The Great Depression had its Dust Bowl and unfortunately this Great Recession has its Big Slick.  This will have major consequences on food supplies, the unemployment picture and our way of life.  We can only hope that the impact does not spread, however, those hopes appear nothing more than a leap of faith.  As the drama was playing out, BP’s CEO Tony Hayward was quoted as saying “what the hell did we do to deserve this?”  Well Mr. Hayward, you did plenty!  This quote evokes a sense of karma.  This has everything to do with karma!  All the bad that your company has done is now coming back to bite it in the behind.   Rather than worry about your company’s reputation, I ask you, “what the FUCK did we do to deserve this?”  Step up the rhetoric and get angry at these people.  It is not a fair trade to risk our ecosystem for one economic sector’s profits.

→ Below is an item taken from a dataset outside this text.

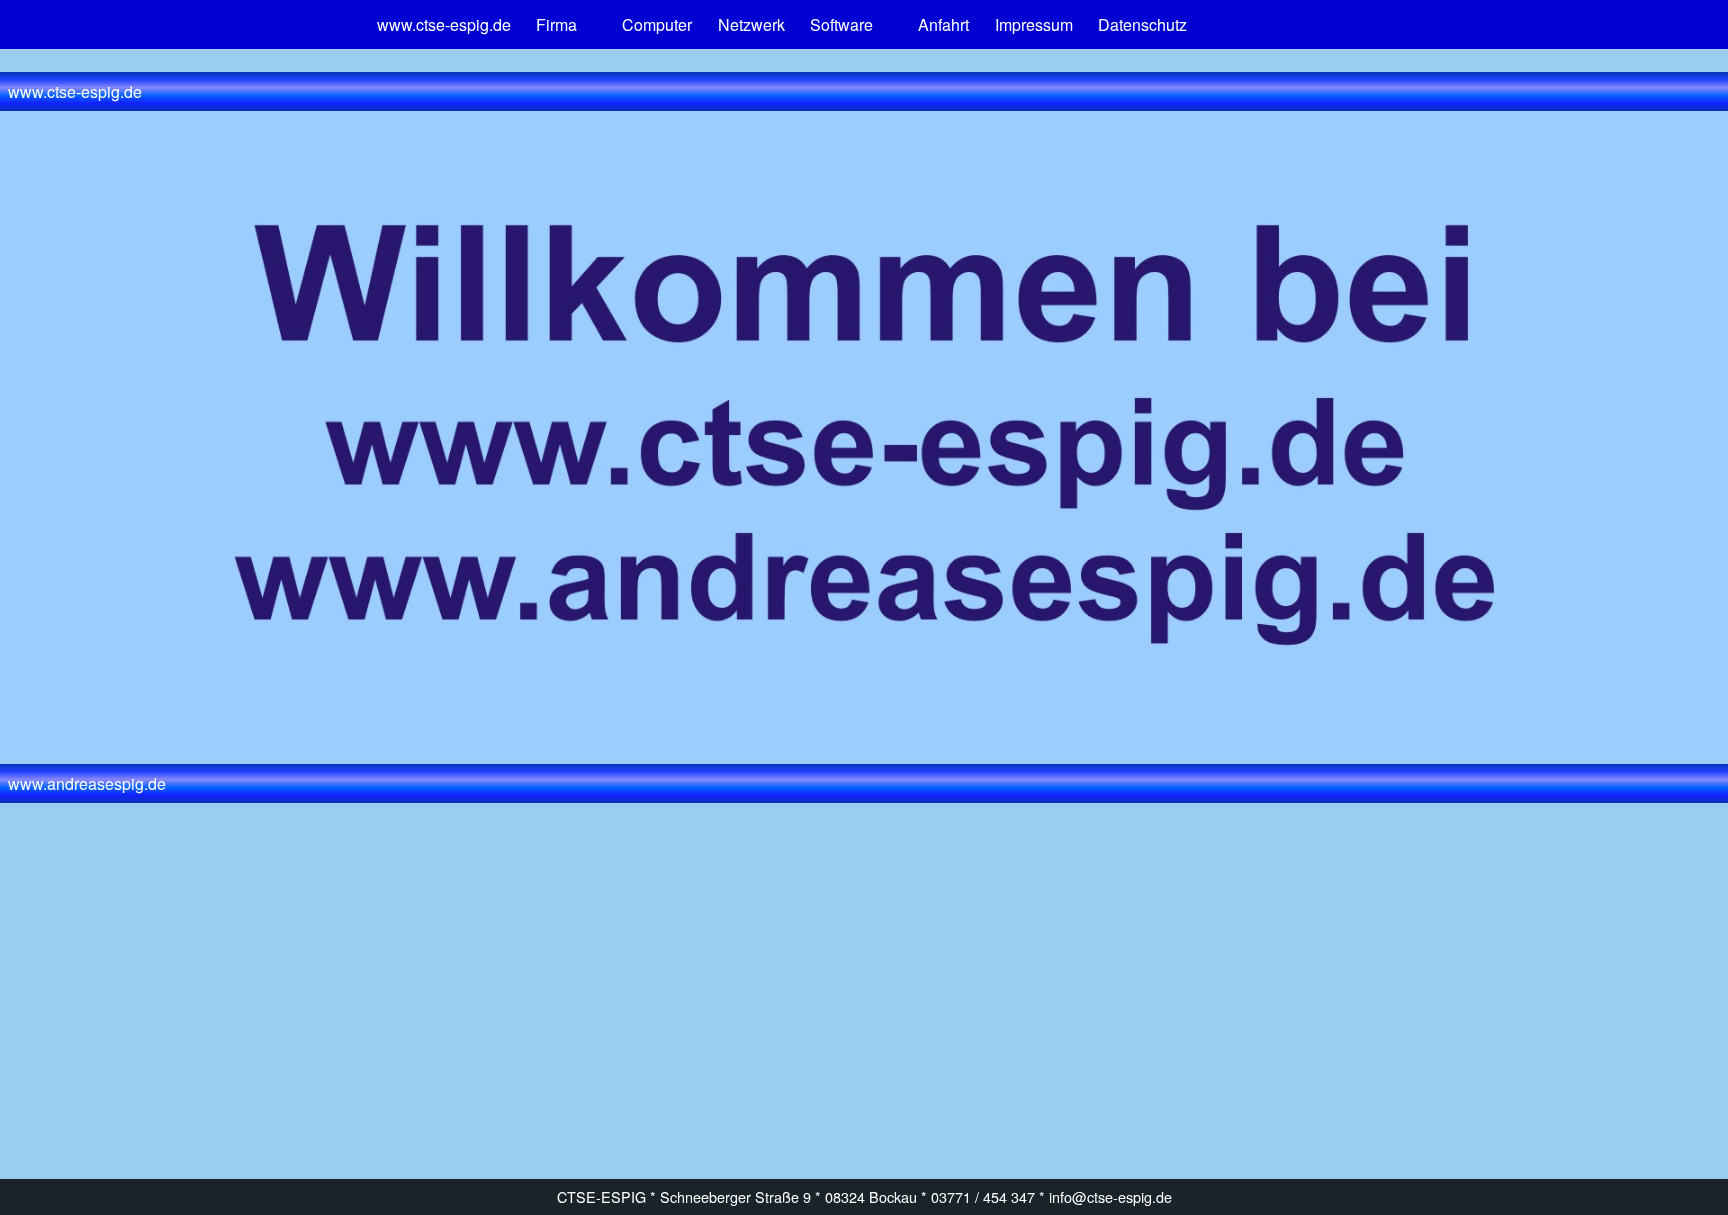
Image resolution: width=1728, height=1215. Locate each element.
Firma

And while we’re at it, people need to stop listening to Rush Limbaugh and his teabagger cohorts who are saying “well maybe this is ecoterrorism or North Korea.”  Where that argument totally loses is that for a mere $500,000 a rig explosion could have happened, but a massive spill would not have.  BP itself ADMITTED responsibility already.  Is that not enough?  They acknowledge they screwed up.  It’s hard enough to get Goldman Sachs to do the same with the evidence so strongly positioned against it.   Companies do not voluntarily take blame unless it is so incredibly clear they deserve it.

We as a society should not stand for this anymore.  It should not be ok for companies to make massive profits at the expense of society at large.  Additionally, it should now be clear to everyone that following this disaster, the economic efficiency of an offshore windmill farm is far more advantageous than “drill baby drill.”  Rather than planting more drilling rigs along the Eastern Seaboard, we should be redirecting more money away from fossil fuel consumption and towards alternative energy.  Even without oil spills fossil fuels cause massive harm to environment (cough cough GLOBAL WARMING).  It should now be more clear than ever that a windfall profit tax on energy companies makes sense–it would kill two birds with one stone.  Such a tax would mitigate the environmental and economic risks to society of expropriation, while simultaneously raising the funds needed to advance our alternative technologies.  It would reallocate capital in a more efficient and beneficial way.  Just like Australia is now demanding compensation for the risks of expropriation and the damage done, so too must we.  No longer can we sit idly by.